Nixie Clock Power Supply

Question

I've been working through this schematic for a Nixie Clock and I'm having a hard time understanding how the power supply (for the nixie tubes, not the digital logic) works. Afaik, the power supply is a boost converter that uses a Mosfet and Inductor to raise the voltage to ~180V. The increase in voltage is dependent on the duty cycle of the input to the mosfet (this info found here). The duty cycle is produced by an astable 555 timer. The duty cycle is required to be around 95%.

1. The ratio between R1 and R2 on the 555 does not create a 95% duty cycle. I'm assuming that the resistor values are chosen to create a specific frequency for the mosfet, and the duty cycle is altered via the control input. Is this correct? And, if so, how is the duty cycle affected by the control input?

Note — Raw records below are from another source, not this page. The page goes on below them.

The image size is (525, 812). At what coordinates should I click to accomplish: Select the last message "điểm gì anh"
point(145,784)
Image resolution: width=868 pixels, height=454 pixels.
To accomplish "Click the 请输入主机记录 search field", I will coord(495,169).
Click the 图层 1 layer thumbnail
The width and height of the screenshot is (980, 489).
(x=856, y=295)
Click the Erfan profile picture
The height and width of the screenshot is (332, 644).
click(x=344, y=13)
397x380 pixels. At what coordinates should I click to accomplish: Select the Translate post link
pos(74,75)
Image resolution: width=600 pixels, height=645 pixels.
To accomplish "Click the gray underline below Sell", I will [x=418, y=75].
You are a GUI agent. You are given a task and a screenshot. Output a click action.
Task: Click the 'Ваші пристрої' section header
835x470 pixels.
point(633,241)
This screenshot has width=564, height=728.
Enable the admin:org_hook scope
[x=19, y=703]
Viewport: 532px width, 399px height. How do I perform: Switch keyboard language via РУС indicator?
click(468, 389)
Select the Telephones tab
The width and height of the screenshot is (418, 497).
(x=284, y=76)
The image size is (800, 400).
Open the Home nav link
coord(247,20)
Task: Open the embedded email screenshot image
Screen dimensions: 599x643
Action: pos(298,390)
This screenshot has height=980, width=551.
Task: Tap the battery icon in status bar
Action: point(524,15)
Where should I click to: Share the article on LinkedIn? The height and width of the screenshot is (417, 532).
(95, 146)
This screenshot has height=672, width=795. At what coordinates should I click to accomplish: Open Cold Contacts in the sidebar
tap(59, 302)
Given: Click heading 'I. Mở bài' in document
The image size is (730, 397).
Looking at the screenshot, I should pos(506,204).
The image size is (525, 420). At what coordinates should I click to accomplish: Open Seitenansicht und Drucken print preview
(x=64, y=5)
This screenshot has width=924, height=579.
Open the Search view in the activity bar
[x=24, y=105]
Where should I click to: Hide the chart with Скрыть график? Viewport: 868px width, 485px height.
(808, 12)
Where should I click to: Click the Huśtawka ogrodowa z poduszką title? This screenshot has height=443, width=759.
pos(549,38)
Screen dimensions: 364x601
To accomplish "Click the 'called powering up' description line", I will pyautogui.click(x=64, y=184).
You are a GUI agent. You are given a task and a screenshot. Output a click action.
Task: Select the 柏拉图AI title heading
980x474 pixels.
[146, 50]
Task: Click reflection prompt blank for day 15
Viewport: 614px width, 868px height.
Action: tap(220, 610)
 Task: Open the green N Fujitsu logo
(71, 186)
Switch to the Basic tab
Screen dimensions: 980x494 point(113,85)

2. R24, the 1kTrim Potentiometer, is used to vary the voltage around the 180V mark to make minor adjustments to the power flow to the nixie tubes. Does it do this by altering the voltage to the control pin? Or by sinking some portion of the 180V output power to ground?

3. In either case for the previous answer, why is a pin on the potentiometer connected to the control pin via a transistor? Wouldn't that sink the control pin to ground once the threshold voltage for the transistor is reach? If so, why?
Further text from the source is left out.